■ **Work to complete**
Beginning with the line containing "アパレルの人気商品一覧 (312, 2360)" and ending with the last line of the entries below, copy each line exactly and nothing else.

[Saved entries]
━━━━━━━━━━━━━━━━━━━━

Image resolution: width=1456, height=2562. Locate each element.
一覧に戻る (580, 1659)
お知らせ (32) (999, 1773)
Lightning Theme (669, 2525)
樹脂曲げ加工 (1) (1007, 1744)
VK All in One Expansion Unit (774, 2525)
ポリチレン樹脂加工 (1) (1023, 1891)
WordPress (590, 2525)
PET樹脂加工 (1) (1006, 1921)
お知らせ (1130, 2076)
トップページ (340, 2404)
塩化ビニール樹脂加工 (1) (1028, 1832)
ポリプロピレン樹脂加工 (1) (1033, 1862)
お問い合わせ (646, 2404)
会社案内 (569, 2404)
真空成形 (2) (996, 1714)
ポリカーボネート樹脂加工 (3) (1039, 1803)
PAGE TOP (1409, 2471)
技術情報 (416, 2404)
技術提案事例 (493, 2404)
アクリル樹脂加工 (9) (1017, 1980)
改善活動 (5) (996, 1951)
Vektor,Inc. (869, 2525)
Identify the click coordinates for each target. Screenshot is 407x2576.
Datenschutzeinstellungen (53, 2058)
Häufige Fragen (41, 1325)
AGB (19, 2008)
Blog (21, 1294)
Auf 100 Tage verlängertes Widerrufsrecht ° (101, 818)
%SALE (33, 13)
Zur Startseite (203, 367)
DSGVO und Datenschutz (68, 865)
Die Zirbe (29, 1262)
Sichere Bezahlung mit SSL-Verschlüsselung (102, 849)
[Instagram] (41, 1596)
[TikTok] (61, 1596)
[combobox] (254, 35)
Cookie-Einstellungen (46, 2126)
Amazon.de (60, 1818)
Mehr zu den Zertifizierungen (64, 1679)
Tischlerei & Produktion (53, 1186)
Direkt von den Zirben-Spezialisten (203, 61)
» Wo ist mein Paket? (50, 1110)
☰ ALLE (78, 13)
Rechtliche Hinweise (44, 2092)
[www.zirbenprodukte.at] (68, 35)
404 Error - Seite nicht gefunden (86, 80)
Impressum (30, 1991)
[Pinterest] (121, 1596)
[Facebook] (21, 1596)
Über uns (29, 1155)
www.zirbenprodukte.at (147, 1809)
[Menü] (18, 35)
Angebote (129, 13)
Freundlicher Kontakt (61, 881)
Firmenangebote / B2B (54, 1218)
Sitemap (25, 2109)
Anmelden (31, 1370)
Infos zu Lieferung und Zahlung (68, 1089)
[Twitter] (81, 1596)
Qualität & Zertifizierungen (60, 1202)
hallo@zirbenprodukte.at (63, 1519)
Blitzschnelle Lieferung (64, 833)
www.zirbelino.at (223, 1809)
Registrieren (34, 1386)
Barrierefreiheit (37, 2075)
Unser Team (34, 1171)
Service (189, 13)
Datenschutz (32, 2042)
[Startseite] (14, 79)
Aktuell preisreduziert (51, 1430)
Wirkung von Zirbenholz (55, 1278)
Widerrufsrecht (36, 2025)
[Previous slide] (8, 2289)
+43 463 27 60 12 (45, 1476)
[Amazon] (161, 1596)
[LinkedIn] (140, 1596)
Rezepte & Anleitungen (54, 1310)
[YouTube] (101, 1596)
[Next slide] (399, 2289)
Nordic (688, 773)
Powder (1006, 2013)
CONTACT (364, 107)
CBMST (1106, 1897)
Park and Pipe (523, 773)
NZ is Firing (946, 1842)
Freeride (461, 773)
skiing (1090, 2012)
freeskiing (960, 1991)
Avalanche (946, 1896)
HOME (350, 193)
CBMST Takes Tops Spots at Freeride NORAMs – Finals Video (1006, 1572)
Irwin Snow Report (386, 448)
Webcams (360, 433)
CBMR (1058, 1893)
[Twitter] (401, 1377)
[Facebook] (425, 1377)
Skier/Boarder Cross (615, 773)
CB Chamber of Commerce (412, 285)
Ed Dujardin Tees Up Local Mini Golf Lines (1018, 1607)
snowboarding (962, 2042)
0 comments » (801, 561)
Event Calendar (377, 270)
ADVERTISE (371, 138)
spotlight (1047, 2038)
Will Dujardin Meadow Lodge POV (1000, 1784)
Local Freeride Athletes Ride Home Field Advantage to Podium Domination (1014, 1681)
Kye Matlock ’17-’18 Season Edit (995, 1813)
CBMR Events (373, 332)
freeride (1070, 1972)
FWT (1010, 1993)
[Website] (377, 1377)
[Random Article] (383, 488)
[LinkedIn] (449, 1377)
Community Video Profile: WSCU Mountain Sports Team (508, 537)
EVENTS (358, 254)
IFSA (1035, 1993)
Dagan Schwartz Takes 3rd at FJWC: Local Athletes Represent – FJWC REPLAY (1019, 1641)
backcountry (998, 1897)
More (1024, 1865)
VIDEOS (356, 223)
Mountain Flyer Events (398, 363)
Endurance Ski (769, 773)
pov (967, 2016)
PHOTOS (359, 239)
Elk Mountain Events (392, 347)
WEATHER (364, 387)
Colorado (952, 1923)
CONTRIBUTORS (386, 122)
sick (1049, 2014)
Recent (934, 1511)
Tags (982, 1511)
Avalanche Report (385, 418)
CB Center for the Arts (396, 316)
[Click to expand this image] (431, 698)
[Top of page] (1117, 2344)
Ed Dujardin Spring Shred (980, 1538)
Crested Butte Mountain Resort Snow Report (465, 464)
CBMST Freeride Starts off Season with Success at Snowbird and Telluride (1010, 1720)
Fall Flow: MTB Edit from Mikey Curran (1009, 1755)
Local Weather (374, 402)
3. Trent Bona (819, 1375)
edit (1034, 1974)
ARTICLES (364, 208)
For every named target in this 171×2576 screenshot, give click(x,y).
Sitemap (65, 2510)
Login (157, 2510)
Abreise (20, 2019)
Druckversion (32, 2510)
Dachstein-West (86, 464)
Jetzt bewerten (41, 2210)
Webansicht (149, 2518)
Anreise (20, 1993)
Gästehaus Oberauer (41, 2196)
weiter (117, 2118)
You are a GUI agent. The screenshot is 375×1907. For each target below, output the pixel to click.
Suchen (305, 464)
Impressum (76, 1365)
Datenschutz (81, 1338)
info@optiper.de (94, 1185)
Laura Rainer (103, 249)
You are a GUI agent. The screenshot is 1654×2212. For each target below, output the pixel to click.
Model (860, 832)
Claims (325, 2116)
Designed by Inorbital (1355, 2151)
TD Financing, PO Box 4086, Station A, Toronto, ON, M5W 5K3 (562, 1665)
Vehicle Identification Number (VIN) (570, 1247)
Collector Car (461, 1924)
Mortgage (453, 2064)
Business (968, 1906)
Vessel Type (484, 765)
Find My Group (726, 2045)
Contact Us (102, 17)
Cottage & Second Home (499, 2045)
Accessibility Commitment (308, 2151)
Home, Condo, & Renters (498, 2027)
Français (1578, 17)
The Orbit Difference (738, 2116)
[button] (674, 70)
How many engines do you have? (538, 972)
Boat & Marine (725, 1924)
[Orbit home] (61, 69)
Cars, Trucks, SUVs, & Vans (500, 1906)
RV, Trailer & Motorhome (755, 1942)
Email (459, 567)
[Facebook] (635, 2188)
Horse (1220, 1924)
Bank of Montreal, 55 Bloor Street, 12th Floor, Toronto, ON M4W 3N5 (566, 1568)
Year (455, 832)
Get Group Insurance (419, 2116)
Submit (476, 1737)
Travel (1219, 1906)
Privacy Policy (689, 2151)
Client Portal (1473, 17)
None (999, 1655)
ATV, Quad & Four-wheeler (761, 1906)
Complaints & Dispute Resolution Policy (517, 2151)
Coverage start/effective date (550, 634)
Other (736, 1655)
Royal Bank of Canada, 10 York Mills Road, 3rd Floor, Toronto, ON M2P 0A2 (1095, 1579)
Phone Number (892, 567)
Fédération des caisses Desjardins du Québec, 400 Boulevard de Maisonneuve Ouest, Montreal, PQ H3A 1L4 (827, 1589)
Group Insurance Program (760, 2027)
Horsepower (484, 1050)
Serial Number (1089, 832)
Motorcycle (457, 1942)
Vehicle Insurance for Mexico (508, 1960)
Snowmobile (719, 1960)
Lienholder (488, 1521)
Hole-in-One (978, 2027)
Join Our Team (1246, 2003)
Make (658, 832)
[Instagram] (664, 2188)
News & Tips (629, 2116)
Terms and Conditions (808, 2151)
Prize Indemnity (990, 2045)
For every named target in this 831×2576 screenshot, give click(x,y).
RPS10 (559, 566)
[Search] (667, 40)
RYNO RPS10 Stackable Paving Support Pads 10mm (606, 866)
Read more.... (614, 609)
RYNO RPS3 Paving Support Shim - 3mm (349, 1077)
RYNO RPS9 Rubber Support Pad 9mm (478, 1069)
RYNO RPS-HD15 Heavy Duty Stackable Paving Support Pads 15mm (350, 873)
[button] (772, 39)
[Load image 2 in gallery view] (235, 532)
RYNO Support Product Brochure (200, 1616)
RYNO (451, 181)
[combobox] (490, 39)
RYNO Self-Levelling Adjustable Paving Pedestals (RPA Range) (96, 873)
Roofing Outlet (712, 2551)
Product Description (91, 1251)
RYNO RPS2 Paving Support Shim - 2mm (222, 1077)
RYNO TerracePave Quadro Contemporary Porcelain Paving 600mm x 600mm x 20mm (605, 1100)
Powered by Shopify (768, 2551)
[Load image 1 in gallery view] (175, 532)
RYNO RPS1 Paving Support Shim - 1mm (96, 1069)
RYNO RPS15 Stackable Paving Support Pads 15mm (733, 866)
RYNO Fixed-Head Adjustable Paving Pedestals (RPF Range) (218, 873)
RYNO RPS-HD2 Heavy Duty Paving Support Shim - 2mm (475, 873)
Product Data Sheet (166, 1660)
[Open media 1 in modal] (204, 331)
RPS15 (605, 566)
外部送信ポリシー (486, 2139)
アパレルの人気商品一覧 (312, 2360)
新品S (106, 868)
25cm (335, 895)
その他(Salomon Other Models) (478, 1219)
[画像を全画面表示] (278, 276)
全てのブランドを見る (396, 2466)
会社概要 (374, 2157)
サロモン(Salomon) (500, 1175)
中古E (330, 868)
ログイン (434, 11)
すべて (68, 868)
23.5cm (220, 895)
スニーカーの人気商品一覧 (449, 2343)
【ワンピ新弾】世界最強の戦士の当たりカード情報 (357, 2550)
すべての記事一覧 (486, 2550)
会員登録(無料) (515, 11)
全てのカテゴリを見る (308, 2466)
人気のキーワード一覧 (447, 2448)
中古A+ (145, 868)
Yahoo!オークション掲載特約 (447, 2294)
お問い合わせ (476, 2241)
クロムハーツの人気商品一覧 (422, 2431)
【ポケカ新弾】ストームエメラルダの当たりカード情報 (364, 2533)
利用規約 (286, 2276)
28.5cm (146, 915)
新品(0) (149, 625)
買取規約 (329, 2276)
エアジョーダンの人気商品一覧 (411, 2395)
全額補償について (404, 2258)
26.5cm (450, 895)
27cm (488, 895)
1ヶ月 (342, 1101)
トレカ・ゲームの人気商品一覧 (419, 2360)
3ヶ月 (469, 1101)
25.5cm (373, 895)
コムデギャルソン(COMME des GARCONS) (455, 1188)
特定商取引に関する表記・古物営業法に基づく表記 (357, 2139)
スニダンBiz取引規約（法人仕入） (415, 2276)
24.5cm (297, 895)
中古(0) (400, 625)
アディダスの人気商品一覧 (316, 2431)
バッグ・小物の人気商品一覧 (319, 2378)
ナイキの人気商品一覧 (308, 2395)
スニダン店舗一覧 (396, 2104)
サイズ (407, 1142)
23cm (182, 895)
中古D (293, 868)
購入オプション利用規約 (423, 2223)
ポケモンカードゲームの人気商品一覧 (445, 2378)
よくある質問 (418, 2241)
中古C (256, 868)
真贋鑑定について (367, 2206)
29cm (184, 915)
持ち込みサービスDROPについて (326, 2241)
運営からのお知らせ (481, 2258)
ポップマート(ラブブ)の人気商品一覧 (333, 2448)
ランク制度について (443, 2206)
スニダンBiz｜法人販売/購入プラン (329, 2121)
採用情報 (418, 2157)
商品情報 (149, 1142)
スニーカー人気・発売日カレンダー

━━━━━━━━━━━━━━━━━━━━

■ **Output for this exercise**
アパレルの人気商品一覧 (312, 2360)
新品S (106, 868)
25cm (335, 895)
その他(Salomon Other Models) (478, 1219)
[画像を全画面表示] (278, 276)
全てのブランドを見る (396, 2466)
会社概要 (374, 2157)
サロモン(Salomon) (500, 1175)
中古E (330, 868)
ログイン (434, 11)
すべて (68, 868)
23.5cm (220, 895)
スニーカーの人気商品一覧 (449, 2343)
【ワンピ新弾】世界最強の戦士の当たりカード情報 (357, 2550)
すべての記事一覧 (486, 2550)
会員登録(無料) (515, 11)
全てのカテゴリを見る (308, 2466)
人気のキーワード一覧 (447, 2448)
中古A+ (145, 868)
Yahoo!オークション掲載特約 (447, 2294)
お問い合わせ (476, 2241)
クロムハーツの人気商品一覧 (422, 2431)
【ポケカ新弾】ストームエメラルダの当たりカード情報 (364, 2533)
利用規約 (286, 2276)
28.5cm (146, 915)
新品(0) (149, 625)
買取規約 (329, 2276)
エアジョーダンの人気商品一覧 (411, 2395)
全額補償について (404, 2258)
26.5cm (450, 895)
27cm (488, 895)
1ヶ月 (342, 1101)
トレカ・ゲームの人気商品一覧 (419, 2360)
3ヶ月 (469, 1101)
25.5cm (373, 895)
コムデギャルソン(COMME des GARCONS) (455, 1188)
特定商取引に関する表記・古物営業法に基づく表記 (357, 2139)
スニダンBiz取引規約（法人仕入） (415, 2276)
24.5cm (297, 895)
中古(0) (400, 625)
アディダスの人気商品一覧 (316, 2431)
バッグ・小物の人気商品一覧 (319, 2378)
ナイキの人気商品一覧 (308, 2395)
スニダン店舗一覧 (396, 2104)
サイズ (407, 1142)
23cm (182, 895)
中古D (293, 868)
購入オプション利用規約 (423, 2223)
ポケモンカードゲームの人気商品一覧 (445, 2378)
よくある質問 (418, 2241)
中古C (256, 868)
真贋鑑定について (367, 2206)
29cm (184, 915)
持ち込みサービスDROPについて (326, 2241)
運営からのお知らせ (481, 2258)
ポップマート(ラブブ)の人気商品一覧 (333, 2448)
ランク制度について (443, 2206)
スニダンBiz｜法人販売/購入プラン (329, 2121)
採用情報 (418, 2157)
商品情報 (149, 1142)
スニーカー人気・発売日カレンダー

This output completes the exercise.